§ Your task:
Locate the line that contains "Given: Open the" in the data that follows. Copy it and every subsequent line to the end, exactly, excluding pictures.

○ ○ ○ ○ ○

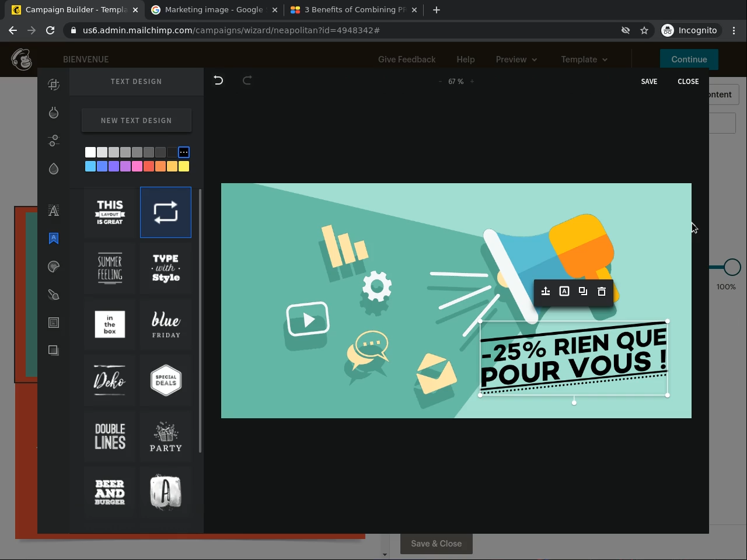Switch to the Marketing image Google tab
The height and width of the screenshot is (560, 747).
[x=214, y=10]
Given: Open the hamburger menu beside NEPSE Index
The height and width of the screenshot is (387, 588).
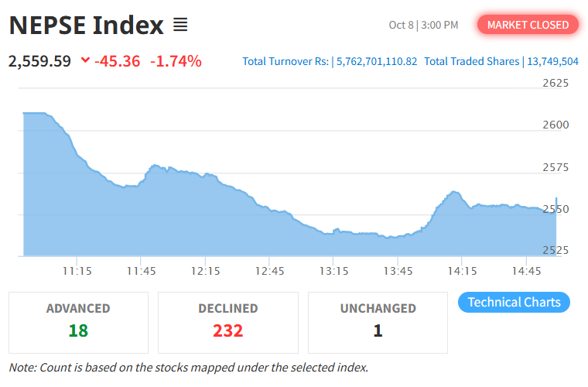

○ ○ ○ ○ ○

§ Reply:
Given: Open the hamburger menu beside NEPSE Index
The height and width of the screenshot is (387, 588).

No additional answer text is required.